Referred to as the “Man of 1,000 Voice-overs” by the press, he has a long list of commercial and corporate voice-over clients including, Domino's Pizza, Bias Primary Surgical, and Pratt & Whitney. Richters also appears as the opening act for other performers, including The Temptations, and does private coaching and consultation with corporate executives, politicians, and authors, assisting them with their public speaking. His film credits include starring in independent short The Death of Jean produced by Tom Fontana.

Richters’ performances as Mark Twain were first recognized nationally in 1981 during a performance to members of the U.S. Congress in Washington, D.C., when the sold-out event was reported on by newscasters across the United States. He has performed in all 50 states, Canada, and Europe, and was interviewed by Mark Twain scholar Shelley Fisher Fishkin for her book Lighting Out for the Territory published by Oxford University Press.

Richters performed with the American author and journalist Tom Wolfe at the 150th Anniversary Gala celebration for Harper's Magazine in New York City. It was after his performance at this event that he was asked by PBS to provide the voice of Mark Twain for their Culture Shock – Challenging Art series. His career as Mark Twain also includes starring in the one-hour television special America’s First Stand-Up Comedian, touring with the Hartford Symphony Pops in their production Mark Twain, Music & Mischief, and appearances for Fortune 500 companies.

== INFORMATION ==
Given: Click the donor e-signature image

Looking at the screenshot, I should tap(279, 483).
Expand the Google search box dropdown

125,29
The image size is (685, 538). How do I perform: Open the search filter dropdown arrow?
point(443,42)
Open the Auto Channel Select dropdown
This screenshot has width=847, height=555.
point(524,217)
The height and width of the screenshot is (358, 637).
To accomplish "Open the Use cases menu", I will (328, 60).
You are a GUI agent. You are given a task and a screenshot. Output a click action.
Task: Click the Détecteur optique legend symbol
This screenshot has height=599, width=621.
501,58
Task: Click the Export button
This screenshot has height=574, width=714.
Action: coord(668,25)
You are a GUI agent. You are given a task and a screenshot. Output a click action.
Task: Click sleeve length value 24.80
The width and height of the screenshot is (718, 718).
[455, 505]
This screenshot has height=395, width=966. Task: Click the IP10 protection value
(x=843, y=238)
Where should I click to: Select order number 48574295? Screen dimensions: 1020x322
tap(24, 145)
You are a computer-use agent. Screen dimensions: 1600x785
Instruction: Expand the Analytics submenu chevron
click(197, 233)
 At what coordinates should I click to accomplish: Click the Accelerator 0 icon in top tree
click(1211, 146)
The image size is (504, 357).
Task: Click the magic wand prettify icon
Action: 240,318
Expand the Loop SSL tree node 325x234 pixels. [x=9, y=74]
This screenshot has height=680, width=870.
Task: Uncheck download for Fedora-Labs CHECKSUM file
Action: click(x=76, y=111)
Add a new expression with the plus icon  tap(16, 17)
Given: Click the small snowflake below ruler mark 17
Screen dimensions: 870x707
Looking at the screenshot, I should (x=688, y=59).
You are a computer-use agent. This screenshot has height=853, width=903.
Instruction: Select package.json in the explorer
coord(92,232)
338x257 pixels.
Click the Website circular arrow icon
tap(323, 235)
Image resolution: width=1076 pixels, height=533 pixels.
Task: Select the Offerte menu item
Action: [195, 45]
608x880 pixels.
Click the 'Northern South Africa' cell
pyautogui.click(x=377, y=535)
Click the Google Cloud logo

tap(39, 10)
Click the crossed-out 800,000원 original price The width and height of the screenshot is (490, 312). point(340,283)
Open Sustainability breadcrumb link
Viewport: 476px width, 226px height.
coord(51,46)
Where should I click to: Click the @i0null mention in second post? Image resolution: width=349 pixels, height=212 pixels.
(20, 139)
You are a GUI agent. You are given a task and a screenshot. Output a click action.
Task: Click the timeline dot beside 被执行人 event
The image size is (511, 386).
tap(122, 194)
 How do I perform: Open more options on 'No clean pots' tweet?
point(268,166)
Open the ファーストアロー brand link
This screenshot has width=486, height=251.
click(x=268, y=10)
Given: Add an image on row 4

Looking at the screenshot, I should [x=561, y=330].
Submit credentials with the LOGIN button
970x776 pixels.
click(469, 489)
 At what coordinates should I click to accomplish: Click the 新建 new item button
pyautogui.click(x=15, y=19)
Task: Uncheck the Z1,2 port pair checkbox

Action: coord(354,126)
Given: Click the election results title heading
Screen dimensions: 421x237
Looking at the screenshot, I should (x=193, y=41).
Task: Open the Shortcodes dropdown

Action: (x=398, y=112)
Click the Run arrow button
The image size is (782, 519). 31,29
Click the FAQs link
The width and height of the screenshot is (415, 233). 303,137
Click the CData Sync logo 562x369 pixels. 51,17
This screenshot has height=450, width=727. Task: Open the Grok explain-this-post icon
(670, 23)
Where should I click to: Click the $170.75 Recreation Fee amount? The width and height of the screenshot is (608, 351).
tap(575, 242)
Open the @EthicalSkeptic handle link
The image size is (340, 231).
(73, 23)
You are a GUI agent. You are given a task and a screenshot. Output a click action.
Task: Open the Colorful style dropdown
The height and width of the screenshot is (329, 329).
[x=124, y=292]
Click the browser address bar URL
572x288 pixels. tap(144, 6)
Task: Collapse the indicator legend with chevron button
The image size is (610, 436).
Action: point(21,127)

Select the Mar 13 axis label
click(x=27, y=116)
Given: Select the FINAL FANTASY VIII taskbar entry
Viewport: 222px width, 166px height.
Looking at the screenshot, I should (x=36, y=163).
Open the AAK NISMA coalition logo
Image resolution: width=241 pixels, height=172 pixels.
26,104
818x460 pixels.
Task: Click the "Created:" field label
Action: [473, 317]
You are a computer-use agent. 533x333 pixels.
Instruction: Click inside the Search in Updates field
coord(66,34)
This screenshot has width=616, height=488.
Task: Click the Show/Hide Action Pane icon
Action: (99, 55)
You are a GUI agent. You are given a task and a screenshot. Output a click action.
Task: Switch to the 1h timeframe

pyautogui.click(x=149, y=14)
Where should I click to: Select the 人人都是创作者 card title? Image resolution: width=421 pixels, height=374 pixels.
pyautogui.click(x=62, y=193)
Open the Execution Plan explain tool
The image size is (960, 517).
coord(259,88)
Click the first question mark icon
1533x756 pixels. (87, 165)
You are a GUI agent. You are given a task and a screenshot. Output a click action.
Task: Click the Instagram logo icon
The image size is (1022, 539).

== EXERCISES ==
a) Decide whether each statement agrees with the text about Richters, answering yes or no and quoting the words of the text that settle it. (i) Richters' performances as Mark Twain were first recognized nationally in 1981. (ii) Richters has performed in all 50 states and in Australia. (iii) PBS asked Richters to voice Mark Twain after his performance at the Harper's Magazine gala.
b) According to the text about Richters, who produced the independent short The Death of Jean?
c) List every commercial and corporate voice-over client that the text about Richters names.

== ANSWERS ==
a)
(i) Yes: "Richters’ performances as Mark Twain were first recognized nationally in 1981"
(ii) No: "He has performed in all 50 states, Canada, and Europe"
(iii) Yes: "It was after his performance at this event that he was asked by PBS to provide the voice of Mark Twain"

b) Tom Fontana produced it.

c)
Domino's Pizza
Bias Primary Surgical
Pratt & Whitney